Loi Sécurité globale : le conseil de déontologie journalistique et de médiation « s’inquiète du risque de voir se généraliser censure et autocensure »

Le Conseil de déontologie journalistique et de médiation (CDJM), organe indépendant d’autorégulation de la déontologie de l’information composé à parts égales de journalistes, de représentants du public, de diffuseurs, éditeurs et agences de presse, agit dans le but de renforcer la confiance entre la société et les professionnels de l’information.

Il n’est pas dans son rôle d’intervenir a priori dans les débats concernant des procédures législatives ou des débats de société : son action se cantonne à l’analyse du respect des règles déontologiques professionnelles des journalistes et des médias et à répondre aux interrogations du public après diffusion ou publication.

Cependant, parce que la déontologie est consubstantielle de la liberté d’expression et du droit du public à être informé, le CDJM considère qu’il se doit de rappeler les principes suivants :

  • La liberté de pensée, la liberté d’opinion, la liberté d’expression, constituent les fondements des sociétés démocratiques depuis le XVIIe siècle (Bill of Rights, 1689, Déclaration des droits de l’homme et du citoyen, 1789, 1eramendement de la Constitution des Etats-Unis, 1791).
  • La déontologie de l’information ne peut s’envisager que dans le cadre de la démocratie dont la liberté d’expression, la liberté de la presse, le droit d’informer, le droit du public à être informé sont les garants. Ils ont valeur constitutionnelle : préambule et article 11 de la Déclaration des droits de l’homme et du citoyen ; la liberté, le pluralisme et l’indépendance des médias sont garantis par l’article 34 de la Constitution ; la liberté de la presse est garantie par la loi du 29 juillet 1881.
  • Ces libertés sont également protégées par la jurisprudence de la Cour européenne des droits de l’homme (CEDH), qui s’impose à la France comme aux autres États signataires de la Convention européenne de sauvegarde des droits de l’homme et des libertés fondamentales, signée à Rome le 4 novembre 1950 et ratifiée par la France en 1970. Elle précise, dans son article 10-1 : « Toute personne a droit à la liberté d’expression. Ce droit comprend la liberté d’opinion et la liberté de recevoir ou de communiquer des informations ou des idées sans qu’il puisse y avoir ingérence d’autorités publiques et sans considération de frontières. »

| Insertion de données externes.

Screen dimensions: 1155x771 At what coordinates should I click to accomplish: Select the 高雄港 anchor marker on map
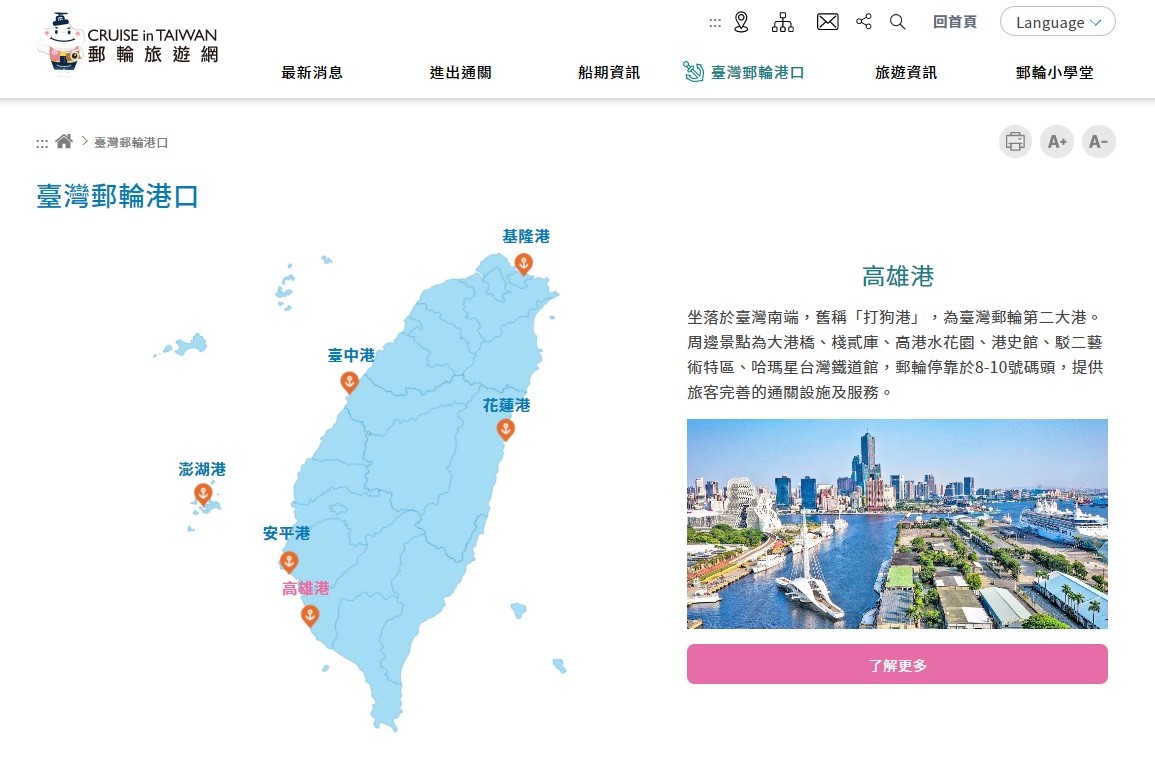tap(310, 616)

Condition essentielle de la démocratie, une information de qualité, respectueuse des citoyens auxquels elle s’adresse, ne peut s’accommoder d’un encadrement étatique de la vérité. Elle n’est possible, fiable et crédible, que si les journalistes ont librement accès aux faits, dans le souci d’assurer l’exactitude et la véracité de l’information. En particulier, la production et la diffusion des images est de la responsabilité première des journalistes, quitte à « répondre de l’abus de cette liberté dans les cas déterminés par la loi » (art. XI de la Déclaration des droits de l’homme et du citoyen).

Élaborée sous la pression des événements, la loi Sécurité globale, et spécialement son article 24, fait peser de lourdes menaces sur la liberté d’informer.

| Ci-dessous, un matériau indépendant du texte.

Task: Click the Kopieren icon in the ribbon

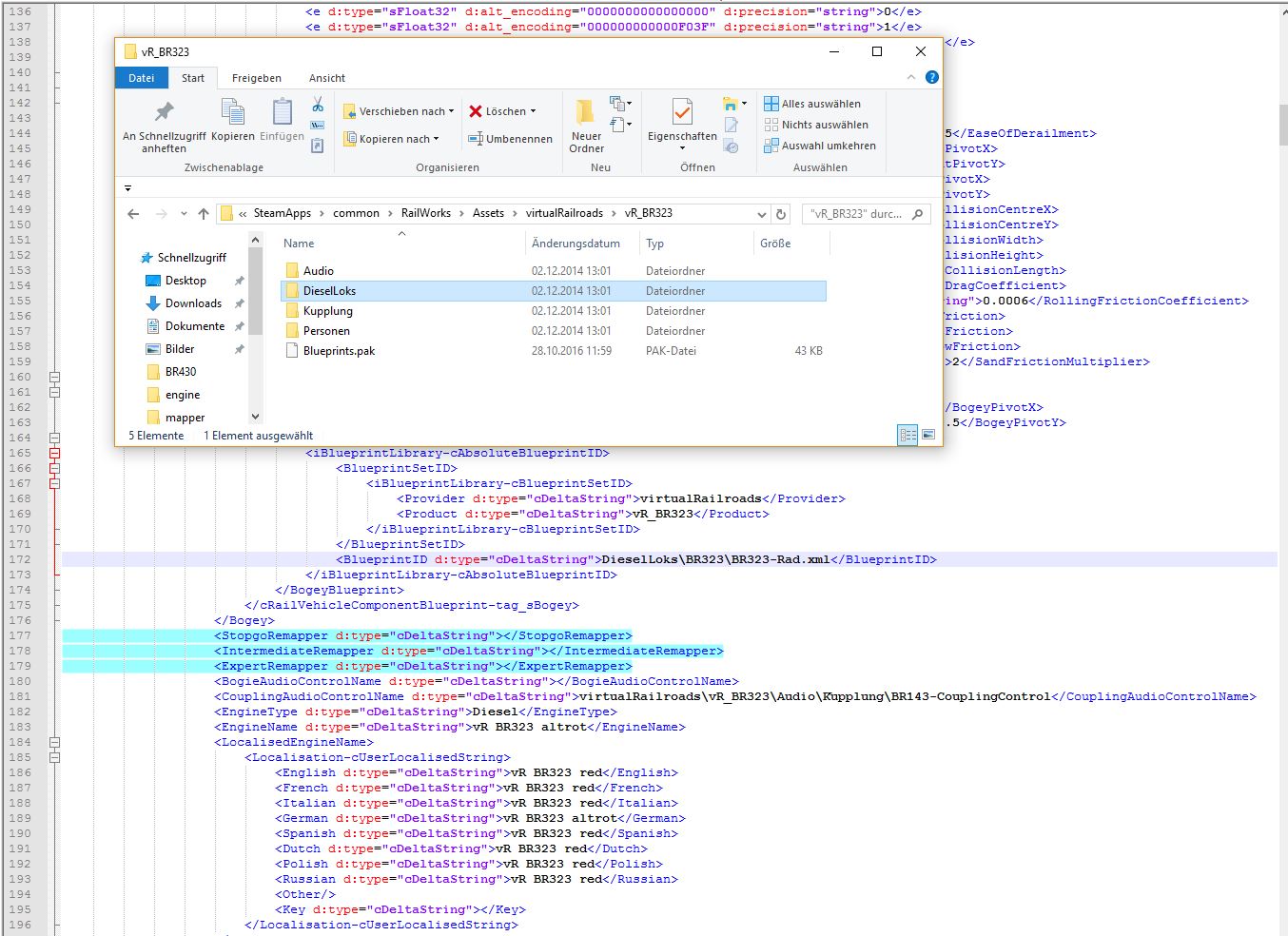Action: 233,112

Le CDJM s’inquiète notamment du risque de voir se généraliser censure et autocensure, au mépris des règles déontologiques reconnues par les journalistes et par les médias qui les emploient. Le CDJM demande l’abrogation de ces dispositions, qui ne peuvent qu’affaiblir le crédit des médias professionnels et la confiance du public au profit de « vérités alternatives » et de théories du complot.

Le droit du public à être informé, qui est la seule justification de l’utilité sociale du journalisme, place les médias au cœur de notre démocratie et leur confère une grande responsabilité. Toute tentative de brider la liberté d’information au prétexte de renforcer la sécurité des Français ou en alléguant des désaccords sur le traitement de l’actualité menace la démocratie.